Trango is an interesting, if short for a feature (~45 minutes), entry in the increasingly mainstream genre of adventure filmmaking.

Watch as our intrepid climber/skiers attempt the first ski decent of Trango, a mountain in Pakistan I’d never heard of. It looks absolutely, unbelievably impossible, and it does take two attempts in two years simply to reach the summit after a series of avalanches, weather, and illness curtailed their first attempts.

Films like this, shot beautifully even with the limited camera availability of such a climb, really impress with how the technology can be used to bring otherwise unthinkable realities to audiences.

This is in contrast to technologies being used to bring non-realities to audiences; as impressive looking (or “visually stunning” if you will) as they may be, they’re not REAL, and so there will always be a sense of being “fake.”

Trango, like Free Solo before it, brings the real world, the one we live in, to our eyes in ways that a fantasy land simply cannot, and it’s all the more powerful, then, to see real, live human beings beat it, best it, at least in this moment, knowing that sometimes they don’t, and they must either retreat, or often die in the attempt.

Trango is starkly beautiful filmmaking, and I’m glad to have had the opportunity to see it.


Prime Minister

Prime Minister, the story of New Zealand’s youngest leader, Jacinda Ardern, who cobbled together an unlikely governing coalition to lead New Zealand through a tumultuous time of multiple tragedies.

From her unlikely rise to the position, to her inevitable fall at the hands of world events, she weathers it all with a humanity and compassion that is unusual for politicians around the world.

Not that such compassion can save anyone from the swing of the pendulum when things aren’t going so well.
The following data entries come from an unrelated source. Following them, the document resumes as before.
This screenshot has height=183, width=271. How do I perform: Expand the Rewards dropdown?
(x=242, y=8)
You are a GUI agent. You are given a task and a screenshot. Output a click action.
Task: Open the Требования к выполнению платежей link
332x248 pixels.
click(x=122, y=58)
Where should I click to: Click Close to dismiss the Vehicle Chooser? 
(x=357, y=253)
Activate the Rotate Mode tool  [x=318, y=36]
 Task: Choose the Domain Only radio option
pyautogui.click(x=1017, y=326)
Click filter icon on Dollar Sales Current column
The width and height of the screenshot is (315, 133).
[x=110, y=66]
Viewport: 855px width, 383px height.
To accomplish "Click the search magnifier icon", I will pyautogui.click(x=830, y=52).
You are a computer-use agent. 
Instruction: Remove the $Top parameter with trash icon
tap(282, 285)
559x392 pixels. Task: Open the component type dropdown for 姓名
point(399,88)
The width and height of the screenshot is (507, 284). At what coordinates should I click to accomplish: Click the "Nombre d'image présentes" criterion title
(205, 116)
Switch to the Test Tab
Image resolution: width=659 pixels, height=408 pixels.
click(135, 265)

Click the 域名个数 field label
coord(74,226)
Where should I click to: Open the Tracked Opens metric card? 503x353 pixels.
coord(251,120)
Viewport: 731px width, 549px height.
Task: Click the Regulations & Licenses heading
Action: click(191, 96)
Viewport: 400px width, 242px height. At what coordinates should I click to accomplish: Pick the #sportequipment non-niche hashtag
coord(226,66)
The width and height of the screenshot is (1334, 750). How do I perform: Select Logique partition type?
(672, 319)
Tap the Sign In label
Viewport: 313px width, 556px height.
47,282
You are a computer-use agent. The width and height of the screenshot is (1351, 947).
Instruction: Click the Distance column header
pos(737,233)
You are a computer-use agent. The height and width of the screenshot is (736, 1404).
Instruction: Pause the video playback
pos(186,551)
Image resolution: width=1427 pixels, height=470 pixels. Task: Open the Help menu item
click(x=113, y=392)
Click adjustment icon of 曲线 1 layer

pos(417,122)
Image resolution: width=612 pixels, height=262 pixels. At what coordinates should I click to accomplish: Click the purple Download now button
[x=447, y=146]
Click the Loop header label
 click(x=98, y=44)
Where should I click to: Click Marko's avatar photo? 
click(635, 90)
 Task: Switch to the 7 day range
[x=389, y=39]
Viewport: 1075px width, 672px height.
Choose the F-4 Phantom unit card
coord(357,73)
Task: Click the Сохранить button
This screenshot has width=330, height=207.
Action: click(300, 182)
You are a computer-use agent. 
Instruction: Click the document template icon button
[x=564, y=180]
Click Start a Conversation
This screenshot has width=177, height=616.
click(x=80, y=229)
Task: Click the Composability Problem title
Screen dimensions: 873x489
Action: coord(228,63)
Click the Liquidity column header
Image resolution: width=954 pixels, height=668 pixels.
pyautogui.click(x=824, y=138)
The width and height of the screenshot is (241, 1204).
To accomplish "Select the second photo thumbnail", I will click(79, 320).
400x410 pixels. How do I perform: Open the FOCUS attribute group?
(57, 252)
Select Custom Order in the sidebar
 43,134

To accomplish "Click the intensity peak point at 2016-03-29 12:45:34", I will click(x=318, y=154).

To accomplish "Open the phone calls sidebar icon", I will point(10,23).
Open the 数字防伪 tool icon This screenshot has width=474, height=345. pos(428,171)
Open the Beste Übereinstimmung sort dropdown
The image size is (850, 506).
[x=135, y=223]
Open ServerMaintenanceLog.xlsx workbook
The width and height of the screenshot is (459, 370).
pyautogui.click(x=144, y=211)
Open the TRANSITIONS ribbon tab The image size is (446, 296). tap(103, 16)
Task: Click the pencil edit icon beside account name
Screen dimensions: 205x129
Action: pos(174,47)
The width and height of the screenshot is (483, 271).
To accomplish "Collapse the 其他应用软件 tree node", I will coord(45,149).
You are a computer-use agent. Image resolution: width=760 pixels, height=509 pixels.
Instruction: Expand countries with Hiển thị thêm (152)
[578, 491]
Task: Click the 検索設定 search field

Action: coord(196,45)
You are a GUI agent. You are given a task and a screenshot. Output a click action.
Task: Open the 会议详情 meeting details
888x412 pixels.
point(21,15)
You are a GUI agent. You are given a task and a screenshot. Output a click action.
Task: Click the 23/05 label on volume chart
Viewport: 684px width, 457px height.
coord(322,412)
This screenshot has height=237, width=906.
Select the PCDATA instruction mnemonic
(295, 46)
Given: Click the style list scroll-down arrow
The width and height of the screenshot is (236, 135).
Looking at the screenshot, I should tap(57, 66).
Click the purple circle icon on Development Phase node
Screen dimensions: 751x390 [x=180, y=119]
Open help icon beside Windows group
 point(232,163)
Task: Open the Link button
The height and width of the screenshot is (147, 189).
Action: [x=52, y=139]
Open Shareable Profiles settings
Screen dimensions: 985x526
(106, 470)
Politicians are targets, convenient places to hang general frustrations with the world writ large, and she was no exception.

As it did in real time, the COVID pandemic and response occupy a bulk of the runtime of the film. I found one or two inclusions in this segment to be more message oriented than might have been necessary, though my audience was receptive to them from their reaction.

Prime Minister is a well put-together look at a transformative politician, but one who recognized that gains in a particular partisan/ideological direction often fall back to center or beyond, and that should be a lesson for politicians and ideologues everywhere: your side isn’t the only side, and will, eventually fall out of favor with the governed.

Now pay attention, because this is the important bit of this: if it doesn’t, then you’re not governing, you’re ruling, and there is a huge difference.

Prime Minister is a great watch for those who don’t live under a parliamentary system of government, where coalitions are necessary to accomplish anything.

Watch for this one to end up somewhere, soon.


And remember, if the BEST thing you can say about a movie is that it’s “visually stunning,” then they’ve done something wrong.